··· RECORDS PROVIDED

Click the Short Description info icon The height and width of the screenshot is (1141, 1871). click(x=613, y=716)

······
··· RECORDS PROVIDED

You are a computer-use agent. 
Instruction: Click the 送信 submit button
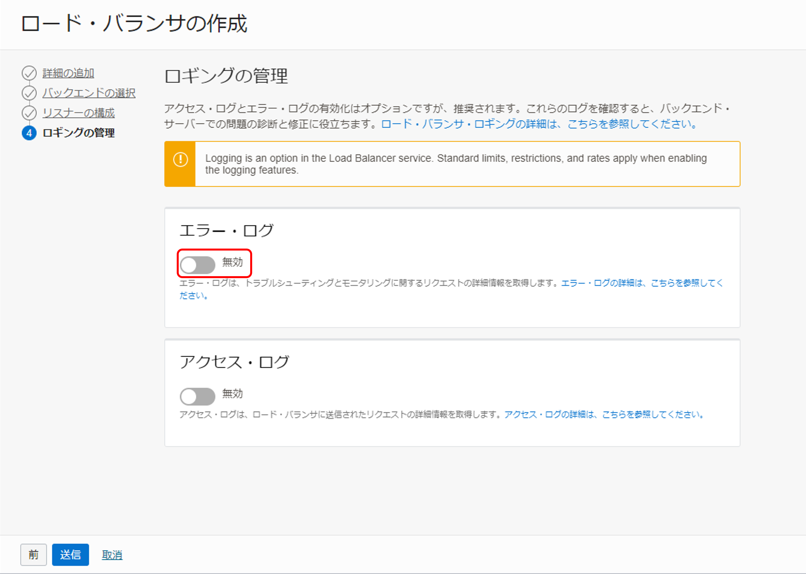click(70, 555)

······
··· RECORDS PROVIDED

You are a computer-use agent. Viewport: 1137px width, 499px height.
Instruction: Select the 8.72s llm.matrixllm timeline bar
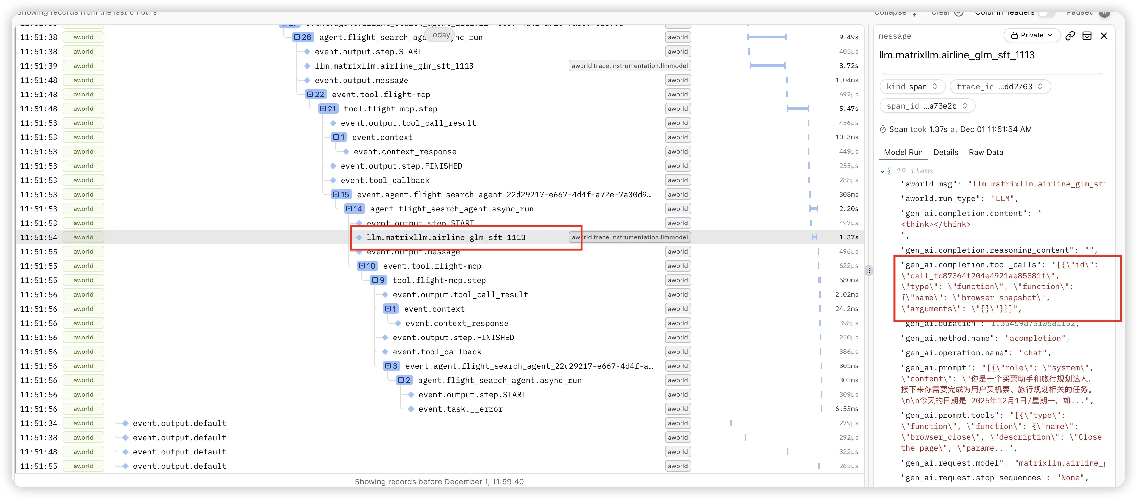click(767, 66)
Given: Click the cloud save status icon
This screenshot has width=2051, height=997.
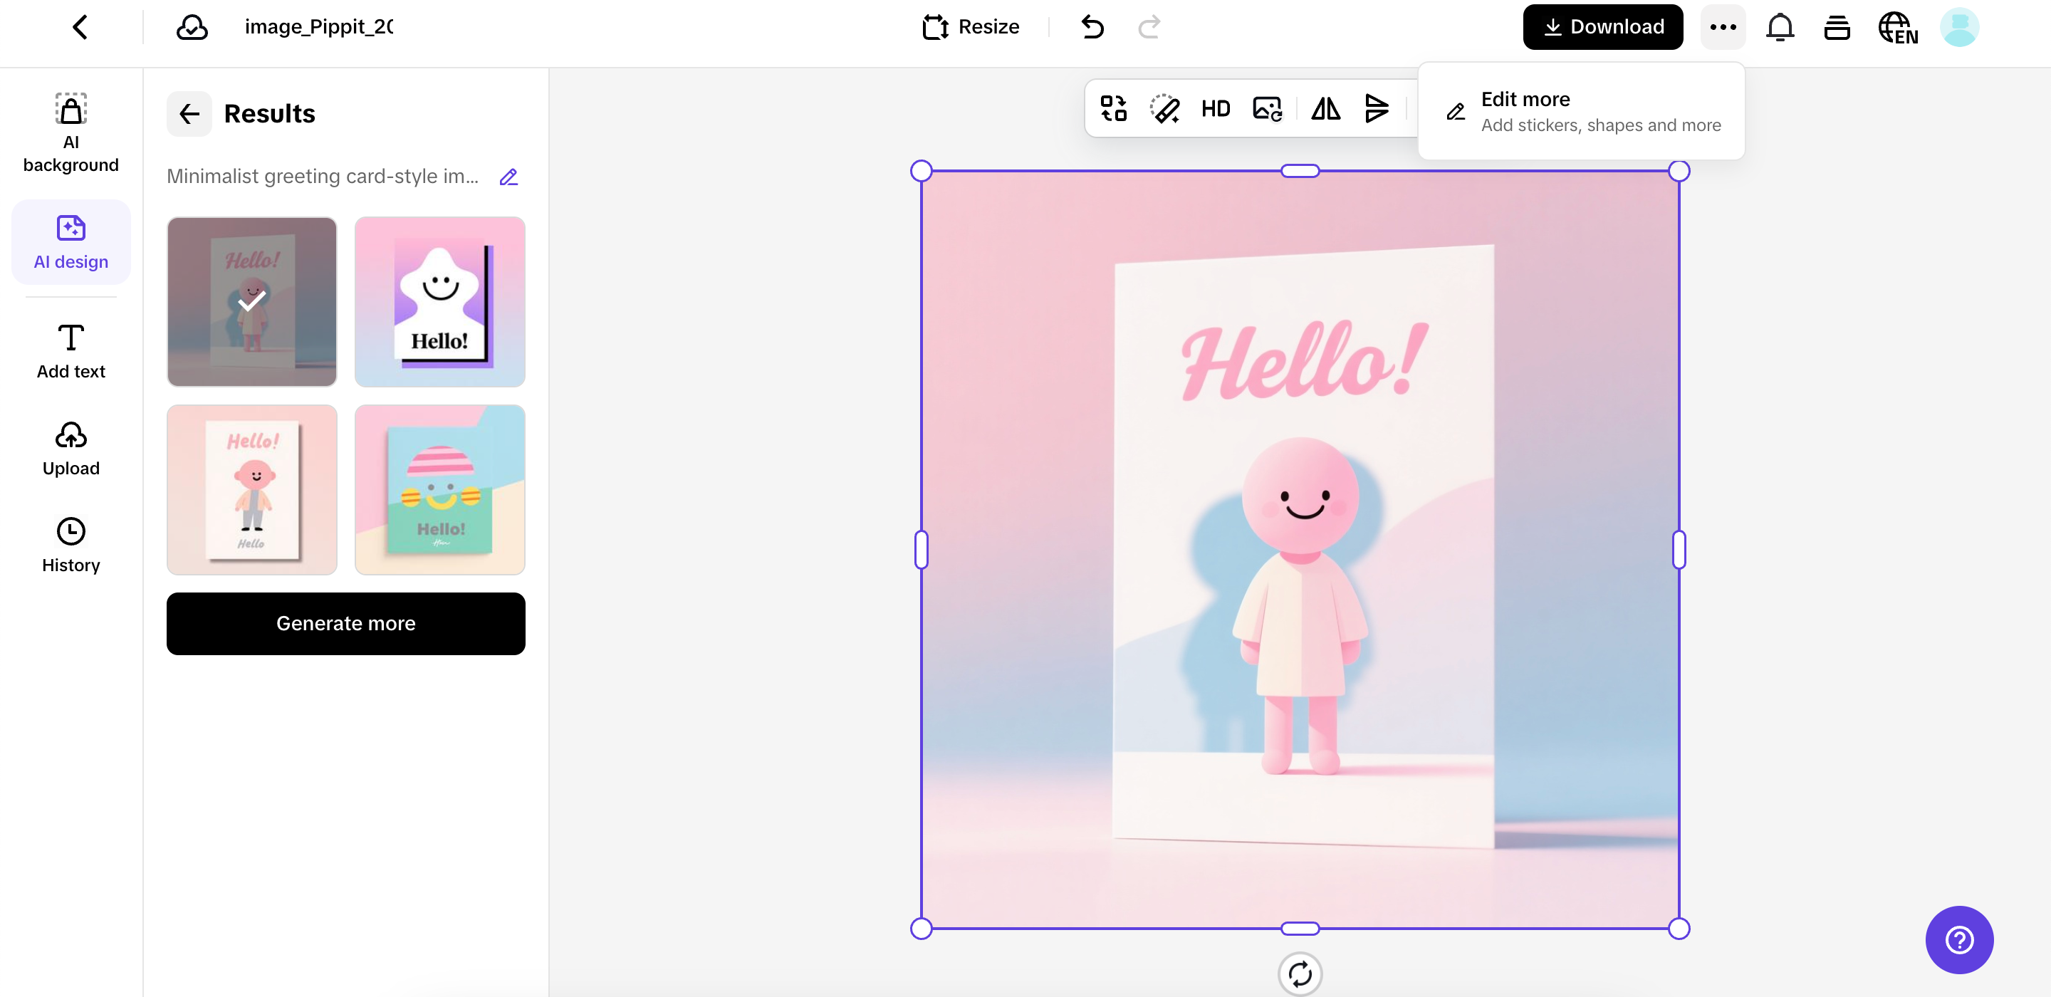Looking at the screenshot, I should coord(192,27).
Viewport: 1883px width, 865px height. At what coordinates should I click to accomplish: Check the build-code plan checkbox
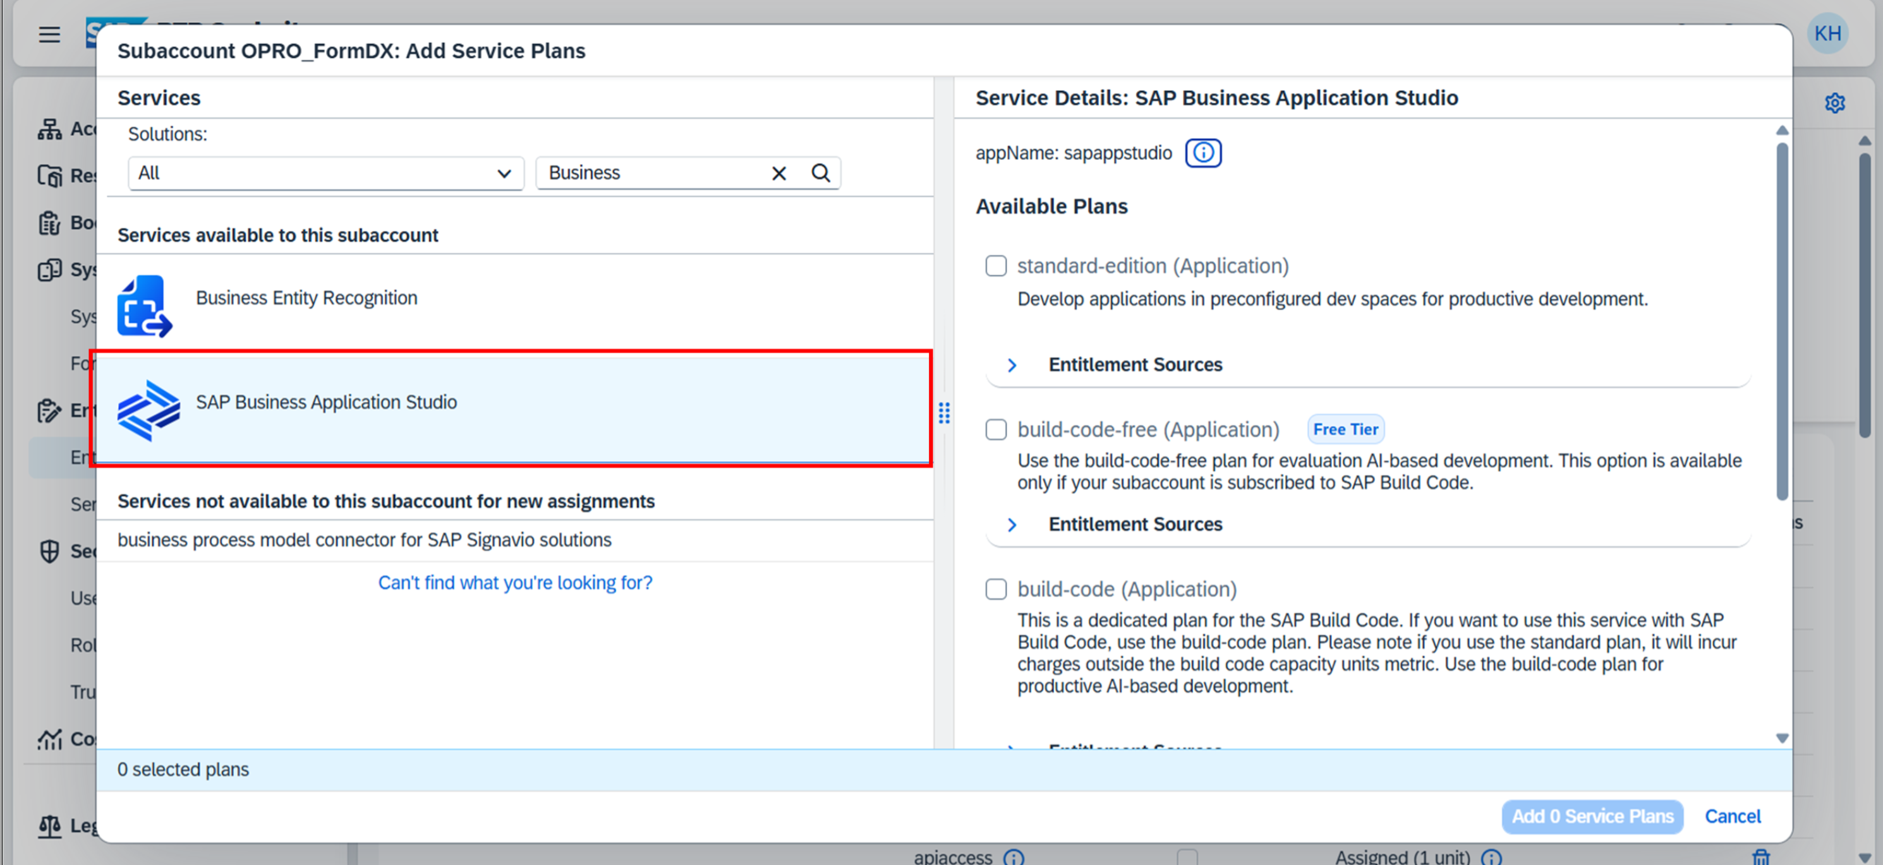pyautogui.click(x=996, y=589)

······

Every line above that includes the word "computer" should be listed.

TASK ANSWER:
You are a computer-use agent. 
You are a computer-use agent. Viewport: 1137px width, 499px height.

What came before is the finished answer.